Dalam teori penciptaan manusia, ayat pertama yang turun kepada Nabi Muhammad SAW adalah ayat yang memberikan penekanan tentang pentingnya memberikan pendidikan yang baik dan terukur itu. 1. Bacalah dengan Isme Rob-mu yang telah menciptakanmu 2. Dia telah menciptakan manusia dari ‘alaq’ 3. Bacalah, dengan bacaan Rob-mu yang Karim 4. Yang mengajar (manusia) dengan perantaran qolam 5. Mengajarkan manusia apa yang tidak diketahuinya.

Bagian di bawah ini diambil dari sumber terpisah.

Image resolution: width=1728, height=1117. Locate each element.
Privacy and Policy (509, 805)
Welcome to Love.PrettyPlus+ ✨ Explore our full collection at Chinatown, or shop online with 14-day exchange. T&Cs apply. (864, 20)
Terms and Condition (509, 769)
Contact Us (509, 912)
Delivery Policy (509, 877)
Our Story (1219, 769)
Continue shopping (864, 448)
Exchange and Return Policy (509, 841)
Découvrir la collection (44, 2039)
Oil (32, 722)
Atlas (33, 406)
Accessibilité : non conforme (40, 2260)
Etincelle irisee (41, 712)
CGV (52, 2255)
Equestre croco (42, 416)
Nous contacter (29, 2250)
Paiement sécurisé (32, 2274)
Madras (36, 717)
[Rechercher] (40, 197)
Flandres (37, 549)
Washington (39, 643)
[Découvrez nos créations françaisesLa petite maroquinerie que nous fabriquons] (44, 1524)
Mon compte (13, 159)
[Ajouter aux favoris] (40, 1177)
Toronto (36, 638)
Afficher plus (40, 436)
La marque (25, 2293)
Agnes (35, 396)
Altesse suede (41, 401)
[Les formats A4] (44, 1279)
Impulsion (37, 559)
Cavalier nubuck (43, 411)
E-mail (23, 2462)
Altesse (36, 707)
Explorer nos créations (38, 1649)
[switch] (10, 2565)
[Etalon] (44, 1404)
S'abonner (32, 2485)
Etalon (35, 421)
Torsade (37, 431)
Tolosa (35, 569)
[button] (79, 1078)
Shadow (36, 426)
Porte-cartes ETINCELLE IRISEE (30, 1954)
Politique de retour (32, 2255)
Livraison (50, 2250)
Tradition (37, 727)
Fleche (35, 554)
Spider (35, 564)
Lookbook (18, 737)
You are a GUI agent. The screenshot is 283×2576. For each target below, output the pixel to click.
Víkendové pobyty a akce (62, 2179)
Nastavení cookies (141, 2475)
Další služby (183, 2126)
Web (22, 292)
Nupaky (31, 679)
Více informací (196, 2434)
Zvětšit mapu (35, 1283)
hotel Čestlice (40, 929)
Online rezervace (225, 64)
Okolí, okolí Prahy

Betapa indahnya Allah memberikan perintah kepada manusia tentang pentingnya pendidikan, dengan bahasa yang terbalut ke-Ilahi-an yang Maha Besar, Allah memberikan perintah pembacaan seluruh alam dan dirinya yang yang sudah tercipta lewat sebuah ‘alaq (ikatan). Ini adalah juga sinyal yang tak terbatas untuk kita bahwa manusia bisa menjadi manusia apabila ia harus melalui tahapan ikatan pertama kali yang terejawantahkan dalam satu wadah ikatan pernikahan, yang kemudian terjadi interaksi antara ikatan yang sudah terbentuk (dalam hal ini suami dan istri) yang setelah itu bercampurlah zat yang sudah ada diantara keduanya dengan melahirkan makhluk baru yang bernama anak manusia. Inilah dasar pendidikan yang dipaparkan Allah dengan ayatnya yang pertama turun. Dan setelah menjadi manusia, diperintahkan kembali membaca dengan ke-Karim-an yang Allah berikan dan kemudian bahkan Allah berikan sarananya berupa qolam yang dengannya manusia diajarkan pengetahuan yang sebelumnya tidak diketahuinya. Itulah inti pendidikan dan pengajaran. Pendidikan Satu Pipa (One Pipe Education System)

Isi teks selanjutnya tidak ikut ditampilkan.